Tradisi Kaul dan Abdau adalah serangkaian acara berupa atraksi, pertunjukan, hingga parade
budaya yang diadakan oleh masyarakat Negeri Tulehu bersama warga dari beberapa negeri lain.
Atraksi Kaul Kuraban atau penyembelihan hewan kurban bisa dibilang merupakan acara inti pada
serangkaian acara tradisi tersebut. Seperti yang telah umum diketahui, penyembelihan hewan
kurban merupakan bagian dari syariat Islam yang bermula dari kisah Nabi Ibrahim dan anaknya,
Ismail.
Daging dari hasil hewan kurban ini lalu akan dibagikan kepada fakir miskin atau mereka yang
berhak menerimanya menurut hukum syariat Islam.
Dalam tradisi Kaul dan Abdau, terdapat dua sesi penyembelihan hewan kurban. Yang pertama
adalah penyembelihan untuk umum yang dilakukan setelah salah Id. Kemudian ada sesi
penyembelihan secara khusus yang terdiri dari seekor kambing inti dan dua kambing pendamping,
Sebelum penyembelihan secara khusus, tiga kambing tersebut akan digendong dengan kain oleh
pemuka adat dan agama dan diarak berkeliling negeri. Sambil mendengungkan takbir dan salawat,
kambing itu diarak menuju pelataran Masjid Negeri Tulehu.
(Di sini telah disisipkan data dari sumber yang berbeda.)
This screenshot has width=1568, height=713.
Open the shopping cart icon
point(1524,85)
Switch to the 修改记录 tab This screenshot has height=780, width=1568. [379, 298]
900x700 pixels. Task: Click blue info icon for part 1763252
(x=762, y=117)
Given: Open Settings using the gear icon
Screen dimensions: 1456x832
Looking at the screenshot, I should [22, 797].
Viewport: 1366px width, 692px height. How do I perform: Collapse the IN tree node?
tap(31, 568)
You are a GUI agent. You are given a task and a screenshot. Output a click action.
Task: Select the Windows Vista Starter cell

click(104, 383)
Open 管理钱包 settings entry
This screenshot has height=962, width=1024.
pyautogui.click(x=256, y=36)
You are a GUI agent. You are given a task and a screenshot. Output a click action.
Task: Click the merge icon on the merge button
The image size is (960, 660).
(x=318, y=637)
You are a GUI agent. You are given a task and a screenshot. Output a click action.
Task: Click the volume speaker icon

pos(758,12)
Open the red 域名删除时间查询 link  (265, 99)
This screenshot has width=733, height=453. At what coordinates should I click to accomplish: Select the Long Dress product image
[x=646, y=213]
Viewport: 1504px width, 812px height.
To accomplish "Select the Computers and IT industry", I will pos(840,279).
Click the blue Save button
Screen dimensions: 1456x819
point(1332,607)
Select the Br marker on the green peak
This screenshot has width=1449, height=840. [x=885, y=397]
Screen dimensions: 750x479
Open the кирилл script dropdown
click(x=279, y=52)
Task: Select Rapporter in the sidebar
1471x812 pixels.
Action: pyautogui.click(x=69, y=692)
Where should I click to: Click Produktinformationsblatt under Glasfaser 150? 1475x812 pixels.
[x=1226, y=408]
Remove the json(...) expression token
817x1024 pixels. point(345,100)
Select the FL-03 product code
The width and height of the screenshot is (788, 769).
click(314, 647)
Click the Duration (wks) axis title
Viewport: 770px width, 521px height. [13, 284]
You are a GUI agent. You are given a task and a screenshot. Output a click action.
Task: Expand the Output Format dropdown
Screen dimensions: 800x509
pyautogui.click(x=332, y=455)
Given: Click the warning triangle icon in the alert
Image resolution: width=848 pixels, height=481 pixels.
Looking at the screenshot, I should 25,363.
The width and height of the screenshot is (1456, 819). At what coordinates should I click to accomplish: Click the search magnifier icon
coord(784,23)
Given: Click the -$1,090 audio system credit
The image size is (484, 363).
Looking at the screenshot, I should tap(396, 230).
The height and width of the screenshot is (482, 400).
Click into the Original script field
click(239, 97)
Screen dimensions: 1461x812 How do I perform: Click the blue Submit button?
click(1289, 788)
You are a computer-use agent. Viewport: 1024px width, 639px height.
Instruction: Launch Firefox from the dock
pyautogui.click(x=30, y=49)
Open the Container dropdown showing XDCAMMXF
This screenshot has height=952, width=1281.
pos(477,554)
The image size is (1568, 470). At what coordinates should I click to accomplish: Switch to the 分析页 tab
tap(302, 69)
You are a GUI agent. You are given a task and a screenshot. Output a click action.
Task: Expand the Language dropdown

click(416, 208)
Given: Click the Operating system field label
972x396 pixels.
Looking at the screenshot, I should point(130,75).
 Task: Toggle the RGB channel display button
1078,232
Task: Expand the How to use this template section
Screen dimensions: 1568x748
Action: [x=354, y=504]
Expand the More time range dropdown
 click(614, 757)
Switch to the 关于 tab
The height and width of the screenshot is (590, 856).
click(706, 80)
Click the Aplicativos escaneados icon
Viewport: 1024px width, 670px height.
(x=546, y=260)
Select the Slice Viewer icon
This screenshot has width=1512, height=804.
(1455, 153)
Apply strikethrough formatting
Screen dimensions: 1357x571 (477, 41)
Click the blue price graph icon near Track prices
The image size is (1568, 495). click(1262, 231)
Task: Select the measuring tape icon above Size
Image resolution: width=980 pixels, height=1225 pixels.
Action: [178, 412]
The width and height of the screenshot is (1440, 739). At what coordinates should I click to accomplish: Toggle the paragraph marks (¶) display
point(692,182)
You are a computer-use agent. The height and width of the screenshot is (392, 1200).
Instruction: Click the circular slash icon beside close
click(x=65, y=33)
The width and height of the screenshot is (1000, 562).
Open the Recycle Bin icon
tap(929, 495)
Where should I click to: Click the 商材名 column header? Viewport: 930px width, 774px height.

Penyembelihan dilangsungkan oleh Imam Besar Masjid Negeri Tulehu. Dari atas masjid, kelompok
ibu-ibu menaburkan bunga yang harum aromanya. Sementara darah cipratan kambing tersebut
diperebutkan oleh para pemuda anggota adar Abdau, sebuah simbol bahwa pemuda Tulehu rela
berkorban untuk kebenaran.
Selepas penyembelihan, prosesi Abdau pun akan dilangsungkan. Pesertanya kebayakan adalah
para pemuda. Dengan hanya berkaos singlet, berikat kepala warna putih, mereka beramai-ramai
menuju rumah imam Negeri Tulehu.
Sang imam kemudian menyerahkan bendera hijau berenda dengan benang berwarna kuning
emas. Hijau melambangkan kesuburan, sementara kuning adalah simbol kemakmuran. Bendera
inilah yang nantinya akan diperebutkan oleh ratusan pemuda sebagai peserta tradisi ini.
Sekilas mungkin terkesan seperti terjadi kekacauan, karena memang mereka sampai saling pukul,
saling injak, dan dorong demi memperebutkan bendera tersebut.
Namun sebenarnya sebelum prosesi perebutan bendera dilakukan, para pemuda ini terlebih dulu
disiram dengan air khasiat oleh Imam Besar yang konon membuat tubuh mereka terbebas dari
rasa sakit.
Sementara para pemuda memperebutkan bendera, orang-orang di sekeliling berteriak, menyoraki,
dan memberikan dukungan kepada para pemuda agar berhasil mendapatkan bendera yang
melambangkan kesuburan dan ketentraman itu.